"China rejected Taiwan's bid to become a founding member of the new Chinese-led infrastructure bank for Asia in a difference over the title the island uses, which could portend how Beijing will run the new institution. In rebuffing Taiwan, Beijing's Taiwan Affairs Office said in a statement Monday that the island may apply for membership later and that further consultations are likely to yield an 'appropriate name' under which Taiwan can join the Asian Infrastructure Investment Bank. Beijing's decision effectively quashes Taiwan's request to join the multilateral lender as a founding member of the bank, while holding out the prospect of regular membership," reports The Wall Street Journal.
Reuters writes, "China is poised to overtake the United States as the main cause of man-made global warming since 1990, the benchmark year for U.N.-led action, in a historic shift that may raise pressure on Beijing to act. China's cumulative greenhouse gas emissions since 1990, when governments were becoming aware of climate change, will outstrip those of the United States in 2015 or 2016, according to separate estimates by experts in Norway and the United States. The shift, reflecting China's stellar economic growth, raises questions about historical blame for rising temperatures and more floods, desertification, heatwaves and sea level rise.
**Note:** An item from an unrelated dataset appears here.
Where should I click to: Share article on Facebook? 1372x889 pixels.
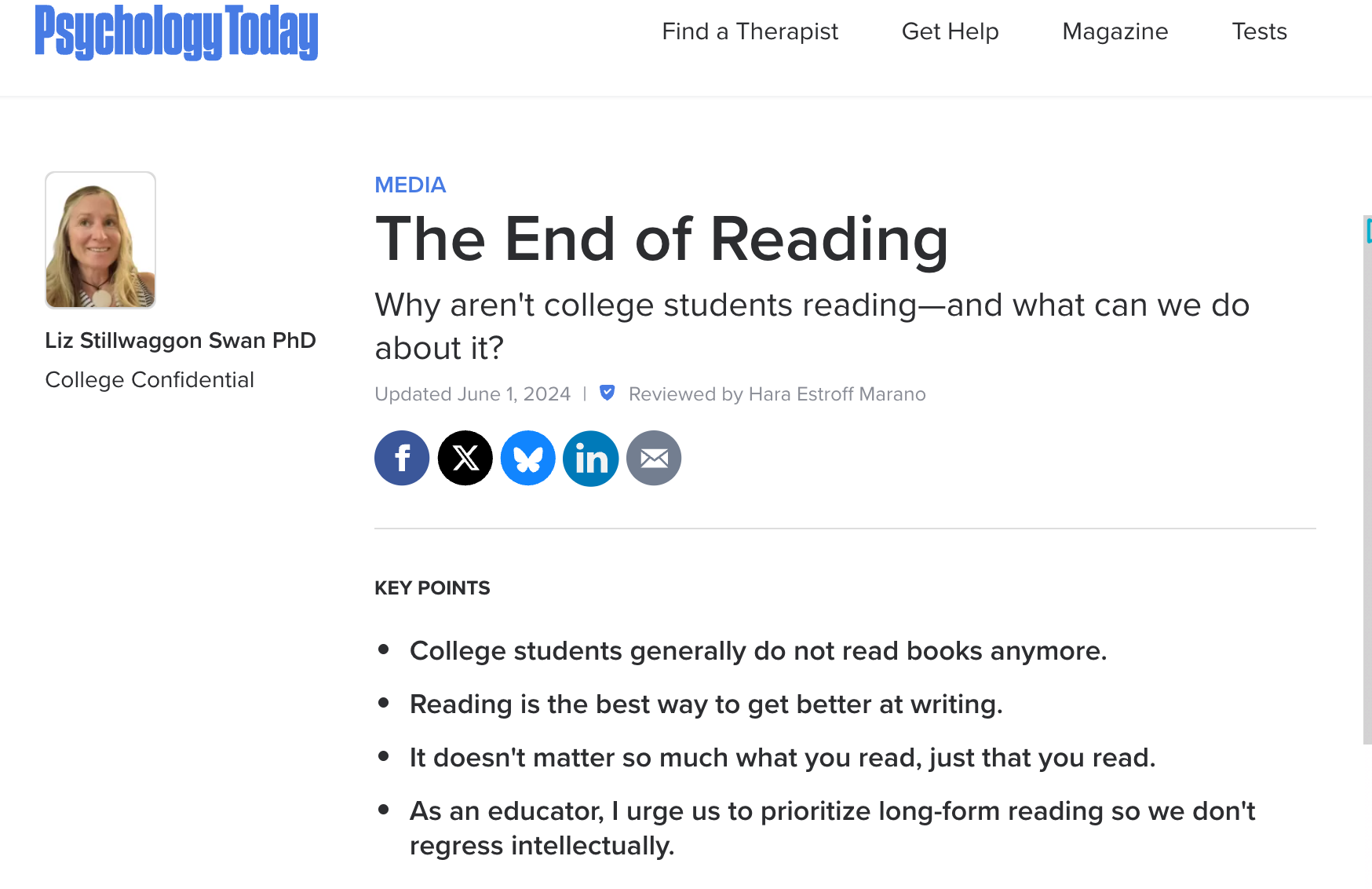click(x=402, y=458)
Almost 200 nations will meet in Paris in December to work out a global deal to fight climate actions beyond 2020."
According to The New York Times, "China's island-building activities have destroyed about 300 acres of coral reefs and are causing 'irreversible and widespread damage to the biodiversity and ecological balance' of the South China Sea...'China has pursued these activities unilaterally, disregarding people in the surrounding states who have depended on the sea for their livelihood for generations,' the foreign affairs spokesman Charles Jose said during a news briefing in Manila... China has been undertaking land reclamation projects on the sand spits, islets and submerged reefs of the Spratly Islands in the South China Sea, according to satellite images released in the last year."